──────── Text block ────────

Marx Against Marxism II: The Ape, the Human, and the Logic of Capitalism

"Bourgeois society is the most developed and the most complex historic organization of production. The categories which express its relation, the comprehension of its structure, thereby allows insights into the structure and relations of production of all the vanished social formations out of whose ruins and elements it built itself up, whose partly still un conquered remnants are carried along with it, whose mere nuances have developed explicit significance within it, etc. Human anatomy contains a key to the anatomy of the ape. The intimations of higher development among the subordinate species, however, can be understood only after the higher development is already known" (Marx, as cited by Baudrillard in The Mirror of Production).

Thesis

This article argues that Jean Baudrillard identifies within Karl Marx’s Grundrisse a hidden form of structural finalism. Although historical materialism rejects naïve evolutionary narratives, it nevertheless installs capitalist modernity as the implicit horizon from which all societies become intelligible. For Baudrillard, Marxism does not escape political economy; it universalizes its categories by treating capitalism as the key to all historical formations.

The Present as the Key to the Past

One of the most revealing passages in The Mirror of Production appears when Jean Baudrillard examines a well-known formulation from Karl Marx’s Grundrisse. Marx writes:

“Bourgeois society is the most developed and the most complex historic organization of production. The categories which express its relations … thereby allow insights into the structure and relations of production of all the vanished social formations … Human anatomy contains a key to the anatomy of the ape” (Marx, 1973, p. 105).

At first glance, the statement appears methodological rather than ideological. Marx seems merely to suggest that more developed social forms clarify earlier ones. Yet Baudrillard detects within this passage a hidden philosophy of history. Capitalism no longer appears simply as one historical formation among others; it becomes the privileged standpoint from which all previous societies acquire meaning.

The present interprets the past retrospectively. Earlier social formations become legible only through categories derived from capitalist modernity itself.

Capitalism as Historical Horizon

For Marx, bourgeois society constitutes the most developed organization of production. Because of this, capitalism allegedly reveals the underlying logic of earlier formations that remained only partially visible in previous epochs. The famous comparison between human anatomy and the anatomy of the ape condenses this entire model of historical intelligibility into a single metaphor.

Baudrillard’s criticism begins precisely here.

The issue is not simply that Marxism privileges industrial society. More fundamentally, historical materialism transforms capitalism into the hidden horizon of historical interpretation itself. Primitive exchange, tribal circulation, ritual obligation, or symbolic reciprocity become intelligible only insofar as they are interpreted through categories associated with production and economic organization.

──────── Rows ────────

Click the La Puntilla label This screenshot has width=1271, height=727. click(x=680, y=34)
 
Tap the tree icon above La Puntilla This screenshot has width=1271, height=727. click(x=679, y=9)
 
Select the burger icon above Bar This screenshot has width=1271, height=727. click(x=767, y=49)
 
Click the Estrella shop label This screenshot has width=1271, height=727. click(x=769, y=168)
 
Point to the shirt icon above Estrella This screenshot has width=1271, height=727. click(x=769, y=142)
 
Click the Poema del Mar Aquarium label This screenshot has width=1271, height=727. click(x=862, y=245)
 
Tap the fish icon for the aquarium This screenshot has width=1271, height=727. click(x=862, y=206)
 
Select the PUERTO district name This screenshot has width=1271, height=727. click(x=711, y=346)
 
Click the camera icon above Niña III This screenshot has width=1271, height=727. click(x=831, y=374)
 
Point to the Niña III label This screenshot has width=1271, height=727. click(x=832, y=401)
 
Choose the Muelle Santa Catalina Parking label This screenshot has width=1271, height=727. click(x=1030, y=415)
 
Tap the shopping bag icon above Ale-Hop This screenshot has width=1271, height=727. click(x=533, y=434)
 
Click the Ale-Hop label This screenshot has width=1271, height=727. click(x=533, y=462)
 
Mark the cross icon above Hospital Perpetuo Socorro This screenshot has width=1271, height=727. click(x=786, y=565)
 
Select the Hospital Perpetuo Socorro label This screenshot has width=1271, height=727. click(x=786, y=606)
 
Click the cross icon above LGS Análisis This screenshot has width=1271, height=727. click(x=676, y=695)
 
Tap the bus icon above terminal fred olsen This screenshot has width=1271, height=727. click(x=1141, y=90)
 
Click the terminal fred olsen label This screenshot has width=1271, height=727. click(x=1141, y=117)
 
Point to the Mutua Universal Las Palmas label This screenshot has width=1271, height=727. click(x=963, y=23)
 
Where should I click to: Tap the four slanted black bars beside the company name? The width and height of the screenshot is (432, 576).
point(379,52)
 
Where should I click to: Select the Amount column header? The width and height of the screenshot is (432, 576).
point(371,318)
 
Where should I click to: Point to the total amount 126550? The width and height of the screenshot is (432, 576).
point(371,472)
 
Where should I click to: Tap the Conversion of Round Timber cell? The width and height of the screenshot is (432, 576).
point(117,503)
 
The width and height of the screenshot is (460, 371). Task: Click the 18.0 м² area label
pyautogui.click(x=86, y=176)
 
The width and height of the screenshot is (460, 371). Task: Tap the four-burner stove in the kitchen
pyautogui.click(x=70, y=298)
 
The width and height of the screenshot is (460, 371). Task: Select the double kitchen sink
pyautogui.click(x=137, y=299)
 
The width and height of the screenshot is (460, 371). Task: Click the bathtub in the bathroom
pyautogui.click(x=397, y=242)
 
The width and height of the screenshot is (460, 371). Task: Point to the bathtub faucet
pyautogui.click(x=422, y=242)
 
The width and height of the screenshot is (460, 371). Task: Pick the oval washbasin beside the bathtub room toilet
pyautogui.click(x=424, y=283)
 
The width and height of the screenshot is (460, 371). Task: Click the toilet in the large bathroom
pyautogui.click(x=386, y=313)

────────

#### Set exercise A
Answer these questions from the article on Baudrillard's reading of Marx:
(i) Which work by Karl Marx does Baudrillard examine in The Mirror of Production?
(ii) What page number does the article give for its citation of Marx, 1973?
(iii) Which four practices does the article say become intelligible only through categories associated with production and economic organization?
#### Set exercise B
Please say whether each statement agrees with the article on Baudrillard's reading of Marx, and quote the words that decide it:
(i) According to Baudrillard, Marxism escapes political economy.
(ii) At first glance, Marx's statement seems methodological rather than ideological.
(iii) Historical materialism embraces naïve evolutionary narratives.
The entries are not needed here.

#### Worked solution A
(i) The Grundrisse.
(ii) Page 105.
(iii) Primitive exchange, tribal circulation, ritual obligation, and symbolic reciprocity.

#### Worked solution B
(i) No: "Marxism does not escape political economy"
(ii) Yes: "At first glance, the statement appears methodological rather than ideological."
(iii) No: "historical materialism rejects naïve evolutionary narratives"